WHAT YOU SHOULD DO »
Look through the lines below and copy each one that includes "State".

Records drawn from a dataset:
________________

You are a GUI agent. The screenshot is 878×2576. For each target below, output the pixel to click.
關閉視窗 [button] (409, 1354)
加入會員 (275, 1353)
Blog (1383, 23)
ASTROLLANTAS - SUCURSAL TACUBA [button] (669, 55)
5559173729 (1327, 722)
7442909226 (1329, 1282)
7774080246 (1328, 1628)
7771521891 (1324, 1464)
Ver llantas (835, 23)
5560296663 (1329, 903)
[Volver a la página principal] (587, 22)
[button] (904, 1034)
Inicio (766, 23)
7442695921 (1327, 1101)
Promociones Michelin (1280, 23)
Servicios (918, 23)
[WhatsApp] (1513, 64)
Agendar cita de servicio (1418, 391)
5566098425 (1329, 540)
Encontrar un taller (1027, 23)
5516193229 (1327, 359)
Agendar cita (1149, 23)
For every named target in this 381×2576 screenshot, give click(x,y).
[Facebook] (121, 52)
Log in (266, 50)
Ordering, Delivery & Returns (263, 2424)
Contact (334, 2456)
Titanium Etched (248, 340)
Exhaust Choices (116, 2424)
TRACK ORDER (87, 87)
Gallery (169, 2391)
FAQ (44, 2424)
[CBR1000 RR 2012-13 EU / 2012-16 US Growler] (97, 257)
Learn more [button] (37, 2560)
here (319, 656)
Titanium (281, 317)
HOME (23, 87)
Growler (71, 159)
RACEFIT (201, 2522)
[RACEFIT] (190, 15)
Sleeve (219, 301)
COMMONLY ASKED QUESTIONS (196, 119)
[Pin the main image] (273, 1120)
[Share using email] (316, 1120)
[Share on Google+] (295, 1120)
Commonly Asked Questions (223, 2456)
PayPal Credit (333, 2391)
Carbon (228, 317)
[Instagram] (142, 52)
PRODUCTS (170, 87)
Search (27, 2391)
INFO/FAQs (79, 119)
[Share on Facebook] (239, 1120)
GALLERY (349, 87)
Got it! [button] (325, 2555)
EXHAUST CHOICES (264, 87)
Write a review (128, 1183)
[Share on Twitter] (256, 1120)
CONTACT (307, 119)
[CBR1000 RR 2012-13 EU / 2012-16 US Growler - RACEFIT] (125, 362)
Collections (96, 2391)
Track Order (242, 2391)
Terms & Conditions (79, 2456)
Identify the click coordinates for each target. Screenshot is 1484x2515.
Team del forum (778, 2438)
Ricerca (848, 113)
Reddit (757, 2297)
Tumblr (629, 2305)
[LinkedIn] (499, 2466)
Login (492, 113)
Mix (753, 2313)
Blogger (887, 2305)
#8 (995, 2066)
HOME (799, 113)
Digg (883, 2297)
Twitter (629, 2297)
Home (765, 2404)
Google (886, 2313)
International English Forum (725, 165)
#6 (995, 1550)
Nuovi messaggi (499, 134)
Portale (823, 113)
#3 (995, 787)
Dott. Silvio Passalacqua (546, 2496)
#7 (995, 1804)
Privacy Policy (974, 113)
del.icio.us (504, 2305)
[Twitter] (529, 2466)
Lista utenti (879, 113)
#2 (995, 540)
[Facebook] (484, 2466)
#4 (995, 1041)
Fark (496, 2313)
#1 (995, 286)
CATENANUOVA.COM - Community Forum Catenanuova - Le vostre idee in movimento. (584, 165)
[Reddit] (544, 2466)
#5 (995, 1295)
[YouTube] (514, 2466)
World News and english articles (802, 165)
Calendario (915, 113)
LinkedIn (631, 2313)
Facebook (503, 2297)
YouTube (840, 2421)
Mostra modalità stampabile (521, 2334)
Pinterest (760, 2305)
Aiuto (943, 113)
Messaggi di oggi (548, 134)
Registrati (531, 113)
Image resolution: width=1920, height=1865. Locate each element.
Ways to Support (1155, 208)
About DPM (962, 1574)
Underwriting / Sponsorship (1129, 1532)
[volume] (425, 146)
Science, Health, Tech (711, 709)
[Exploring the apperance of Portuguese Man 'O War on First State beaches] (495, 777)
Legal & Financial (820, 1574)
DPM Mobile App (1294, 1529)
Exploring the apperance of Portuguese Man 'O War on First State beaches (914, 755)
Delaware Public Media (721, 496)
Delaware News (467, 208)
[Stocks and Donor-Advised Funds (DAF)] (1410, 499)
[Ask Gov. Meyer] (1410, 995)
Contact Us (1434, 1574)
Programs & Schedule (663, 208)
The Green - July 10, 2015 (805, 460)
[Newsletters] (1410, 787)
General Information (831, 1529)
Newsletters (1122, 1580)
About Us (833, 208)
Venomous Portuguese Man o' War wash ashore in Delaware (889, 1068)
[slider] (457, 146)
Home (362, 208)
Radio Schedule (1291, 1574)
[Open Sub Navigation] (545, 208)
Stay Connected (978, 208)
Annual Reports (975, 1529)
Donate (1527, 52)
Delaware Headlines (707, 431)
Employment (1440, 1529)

________________

RESULT FOR THIS TASK »
[Exploring the apperance of Portuguese Man 'O War on First State beaches] (495, 777)
Exploring the apperance of Portuguese Man 'O War on First State beaches (914, 755)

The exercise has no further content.